## What you need to do
When the string "computer" occurs in a line of the records, show that line.

## Data listing
Content starts
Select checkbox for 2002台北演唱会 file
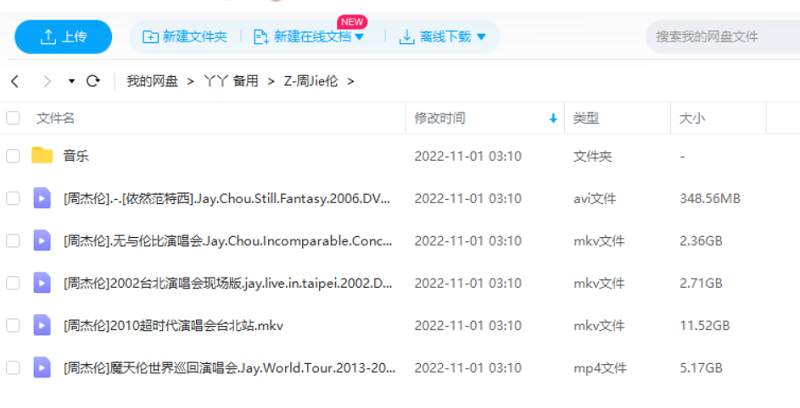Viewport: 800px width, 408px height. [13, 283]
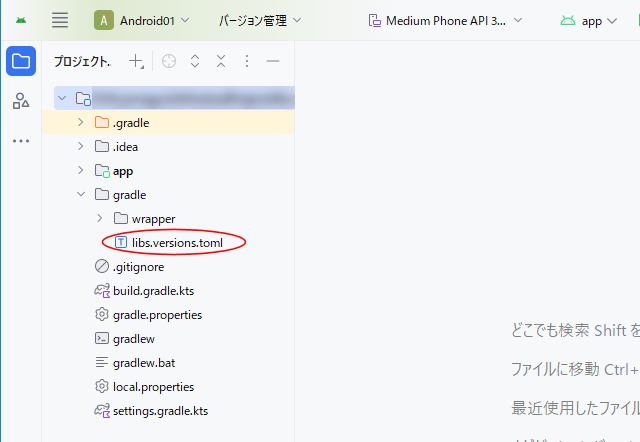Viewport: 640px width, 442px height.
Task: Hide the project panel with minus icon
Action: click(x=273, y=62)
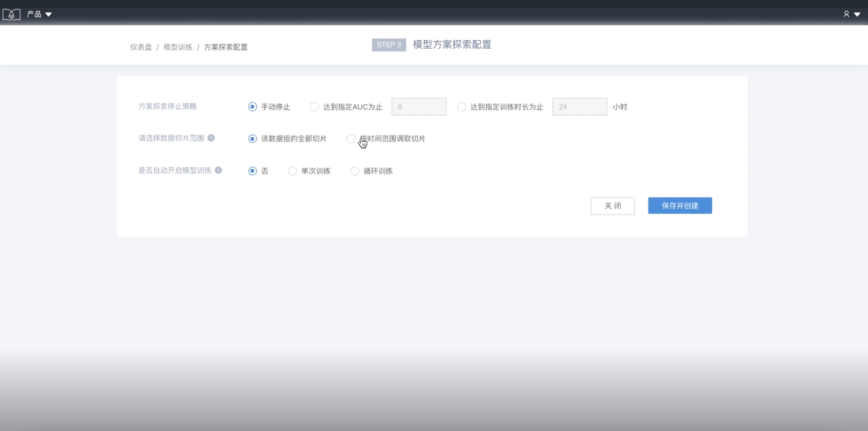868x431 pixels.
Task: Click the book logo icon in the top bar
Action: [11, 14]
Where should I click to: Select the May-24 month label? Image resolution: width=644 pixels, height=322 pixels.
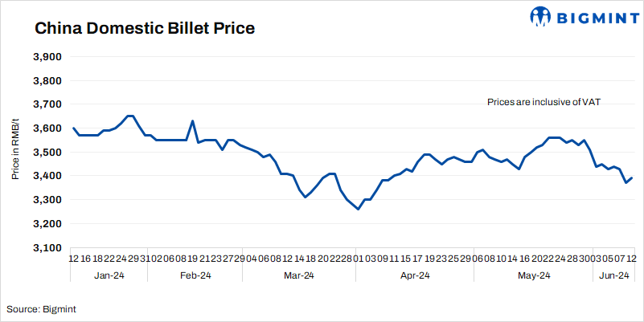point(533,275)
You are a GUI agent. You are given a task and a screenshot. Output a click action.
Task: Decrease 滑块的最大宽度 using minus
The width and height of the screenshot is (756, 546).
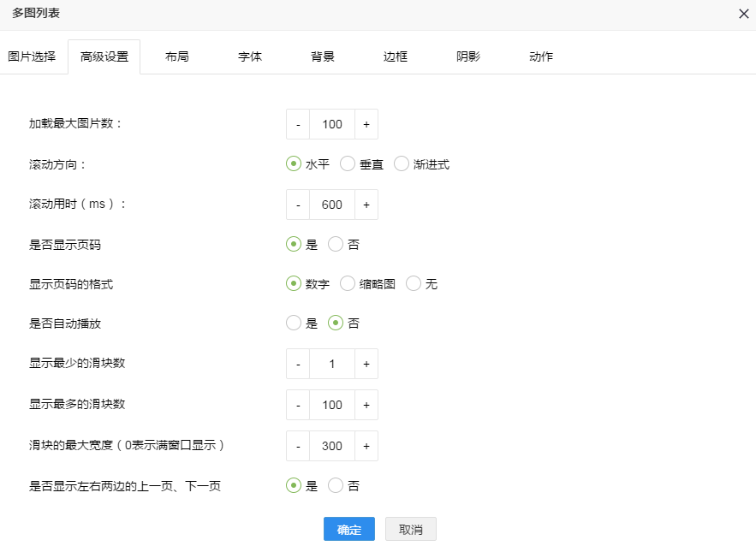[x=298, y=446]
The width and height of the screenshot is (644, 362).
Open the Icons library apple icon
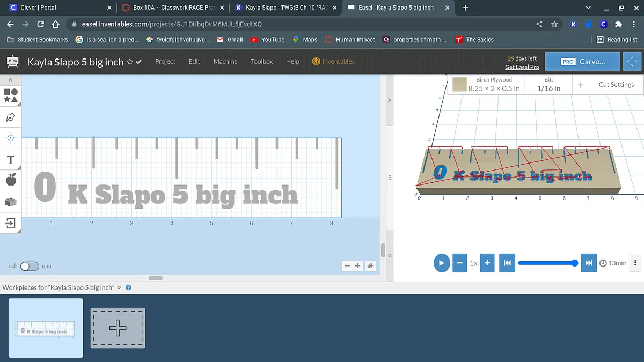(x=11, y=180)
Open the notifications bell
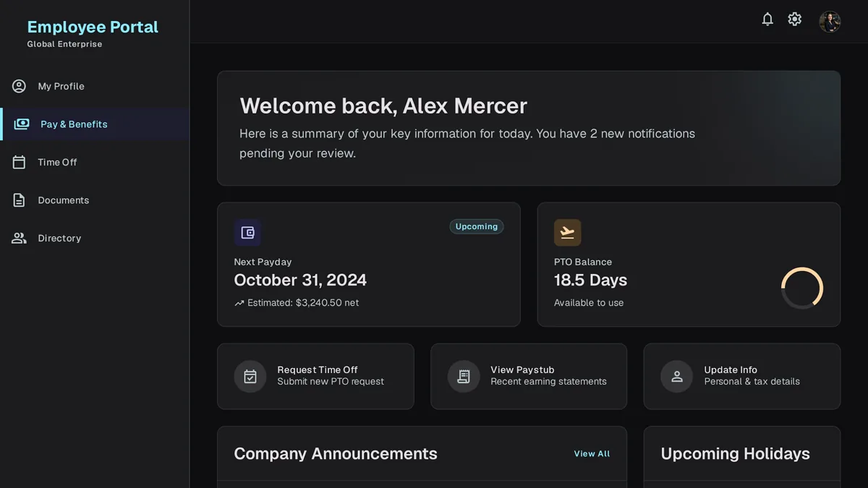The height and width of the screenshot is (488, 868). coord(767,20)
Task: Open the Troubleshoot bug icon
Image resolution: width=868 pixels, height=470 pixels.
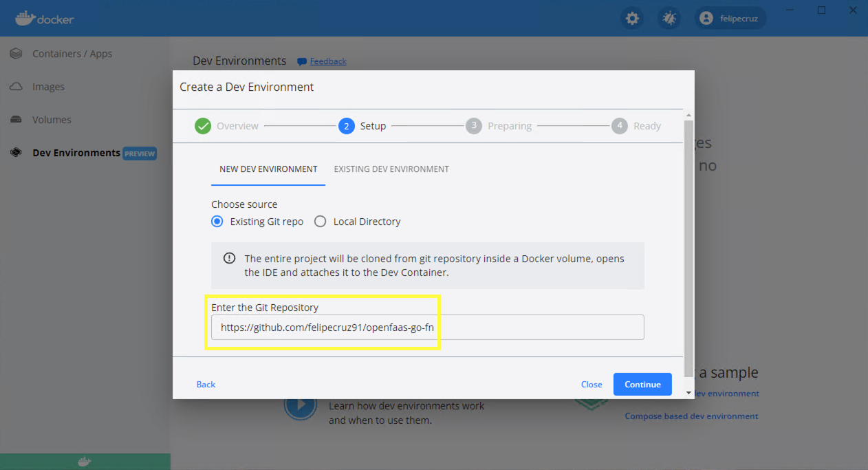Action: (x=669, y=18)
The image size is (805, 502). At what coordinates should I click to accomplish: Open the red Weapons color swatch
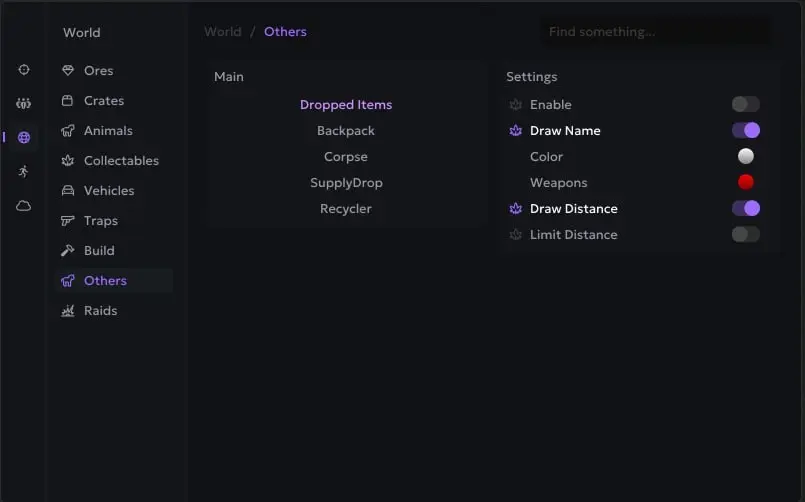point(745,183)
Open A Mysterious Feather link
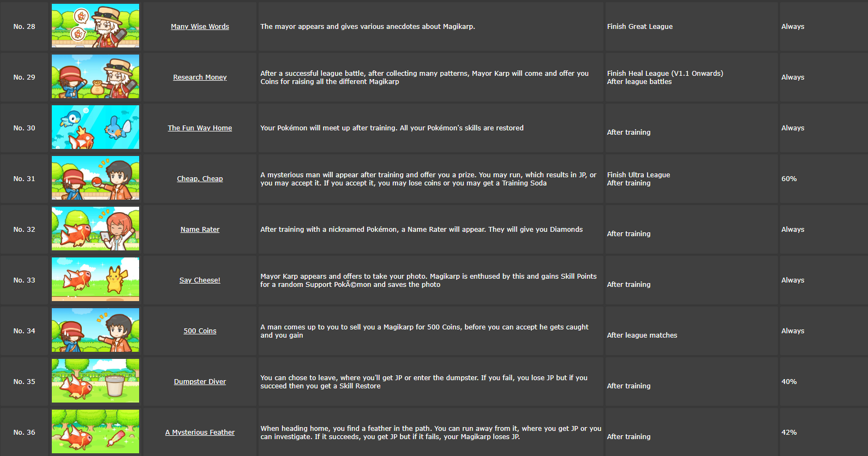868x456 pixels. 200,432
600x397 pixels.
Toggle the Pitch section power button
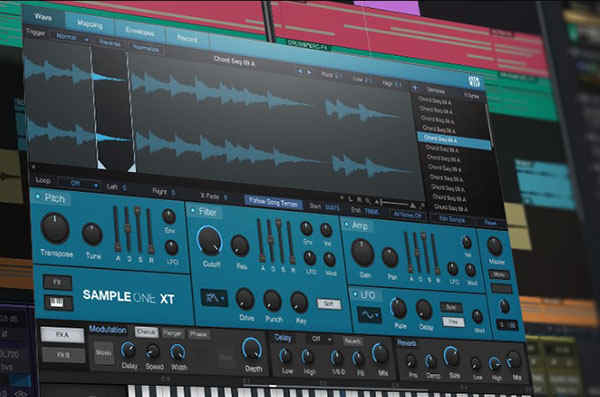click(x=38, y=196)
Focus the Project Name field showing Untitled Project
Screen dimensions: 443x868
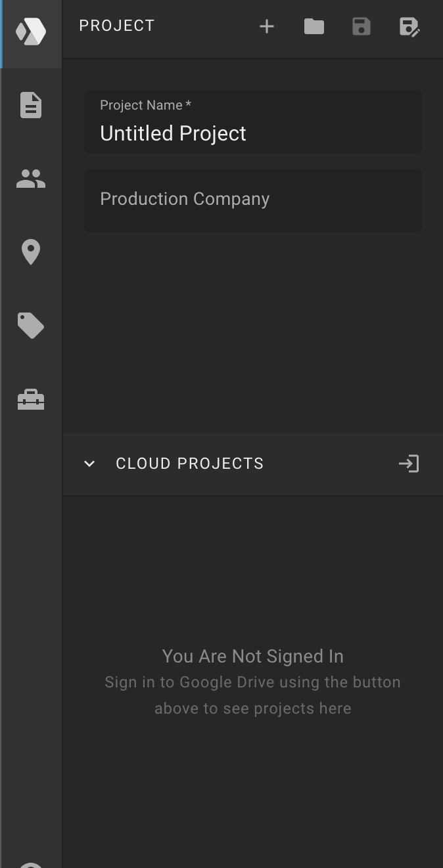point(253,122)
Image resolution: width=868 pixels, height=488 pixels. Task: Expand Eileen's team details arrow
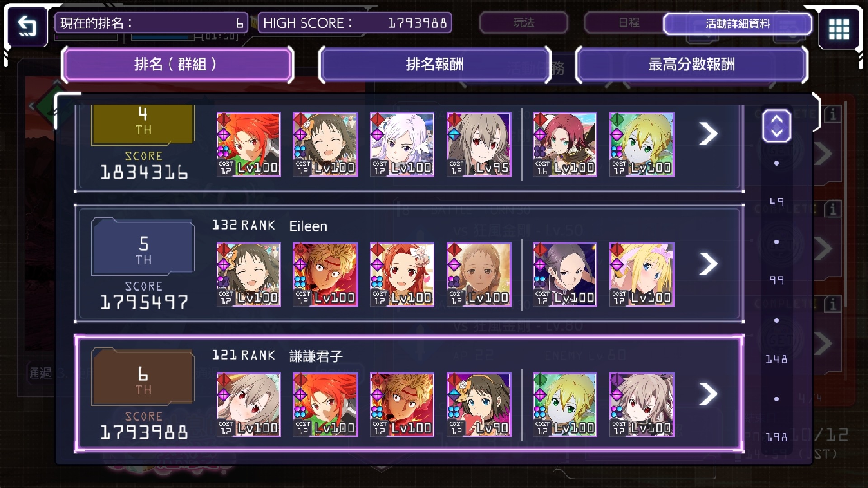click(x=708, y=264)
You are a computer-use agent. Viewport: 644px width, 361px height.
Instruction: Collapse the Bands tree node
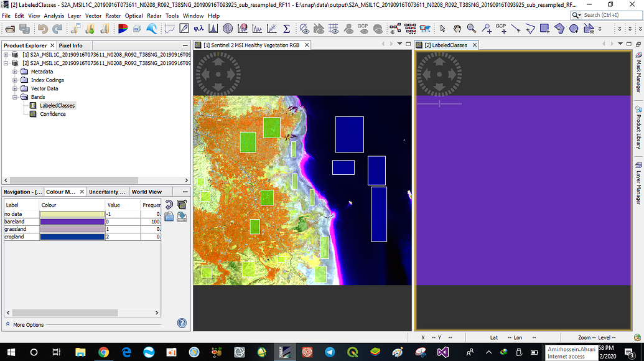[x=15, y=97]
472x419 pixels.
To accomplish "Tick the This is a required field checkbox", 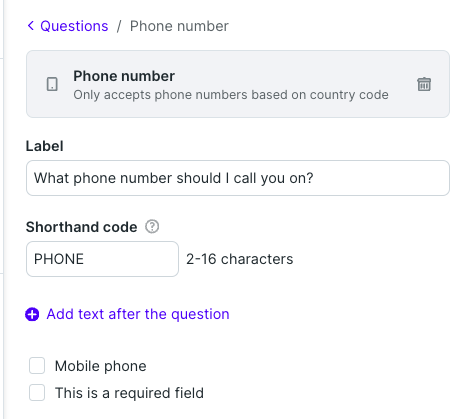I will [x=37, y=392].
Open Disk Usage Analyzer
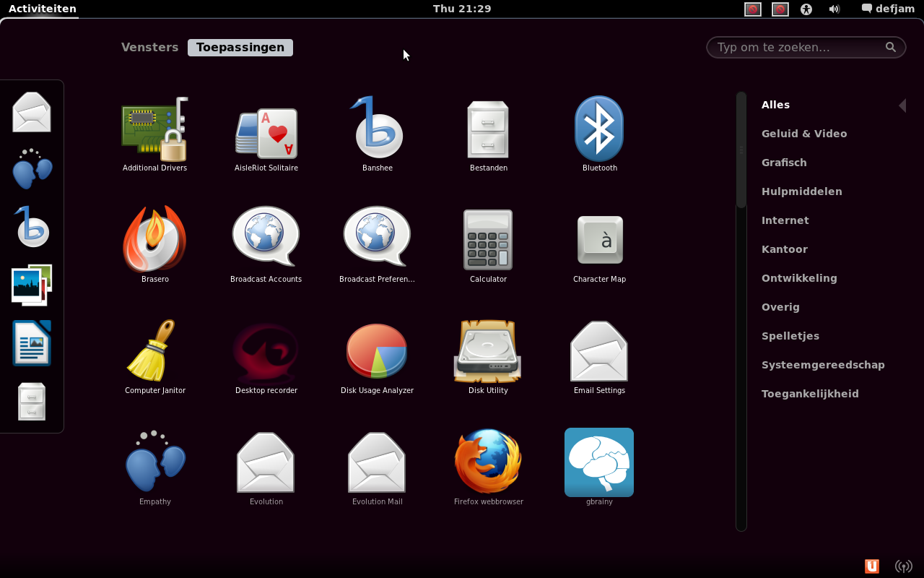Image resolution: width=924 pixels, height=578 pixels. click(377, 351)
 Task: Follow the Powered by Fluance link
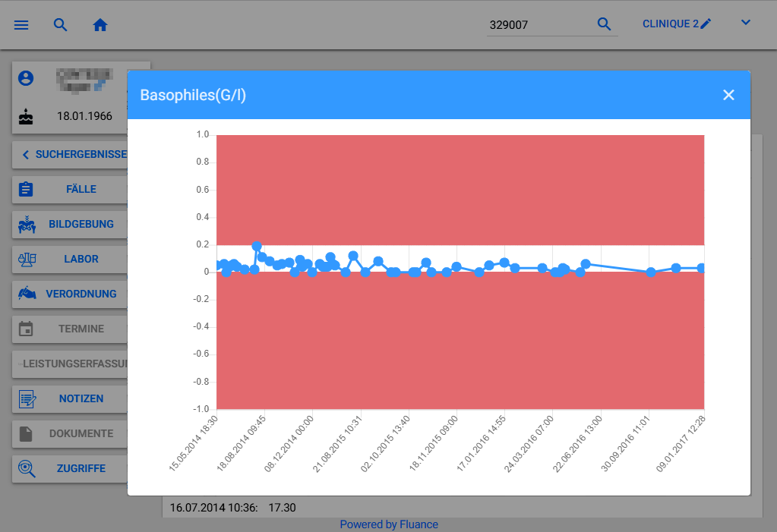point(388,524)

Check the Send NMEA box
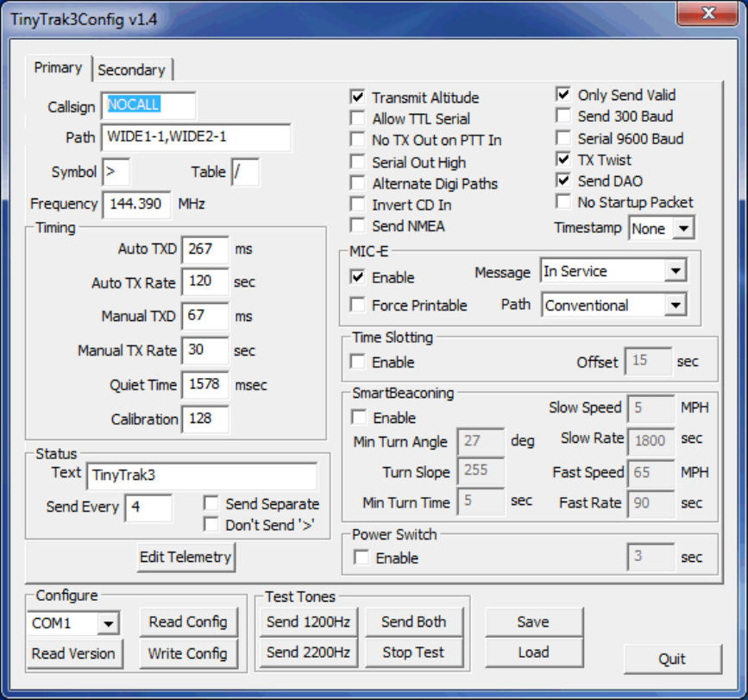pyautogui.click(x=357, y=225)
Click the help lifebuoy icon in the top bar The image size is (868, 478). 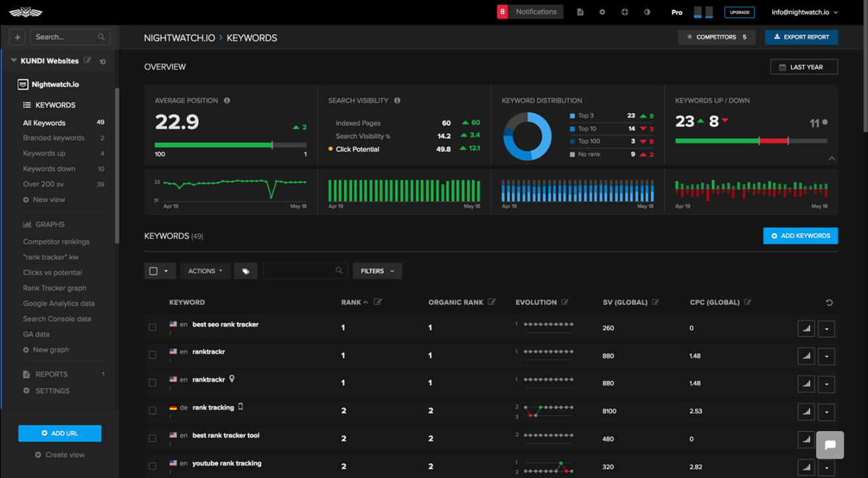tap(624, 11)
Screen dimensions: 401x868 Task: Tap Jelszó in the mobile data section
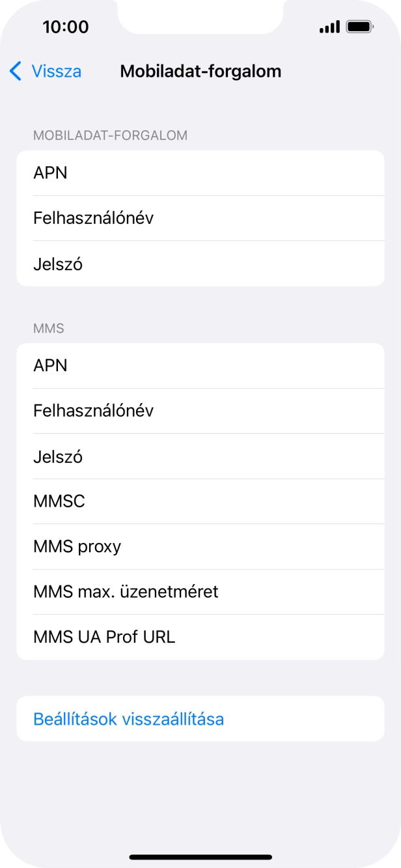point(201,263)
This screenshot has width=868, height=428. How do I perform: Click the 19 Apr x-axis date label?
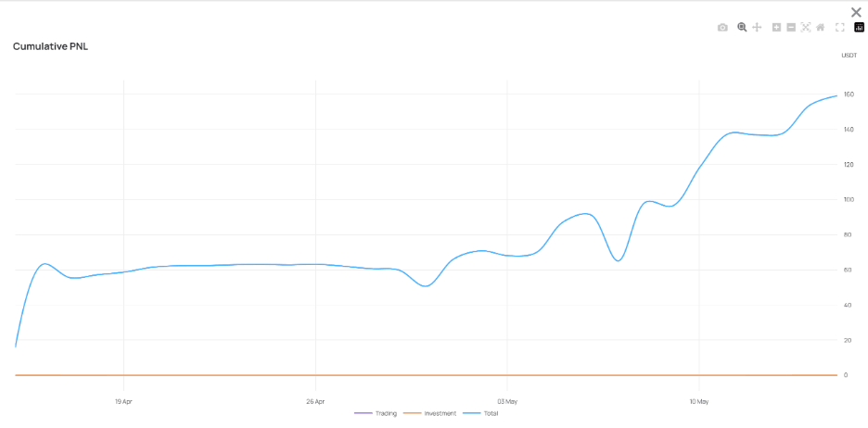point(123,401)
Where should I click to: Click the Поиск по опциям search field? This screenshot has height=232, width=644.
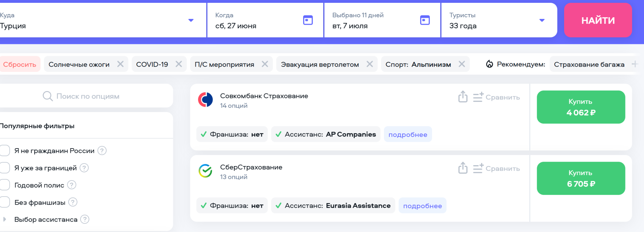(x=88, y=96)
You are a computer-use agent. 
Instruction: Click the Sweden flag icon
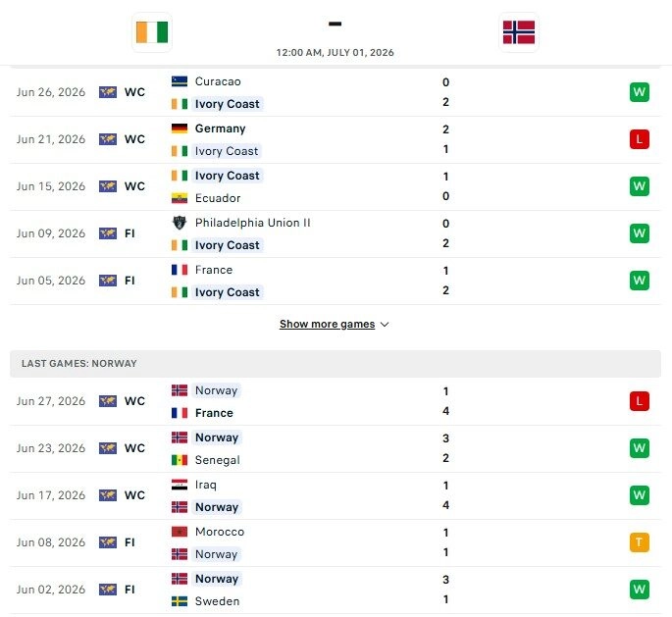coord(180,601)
Content ends
## Solution to this problem
You are a computer-use agent. Viewport: 644px width, 361px height.
You are a computer-use agent. 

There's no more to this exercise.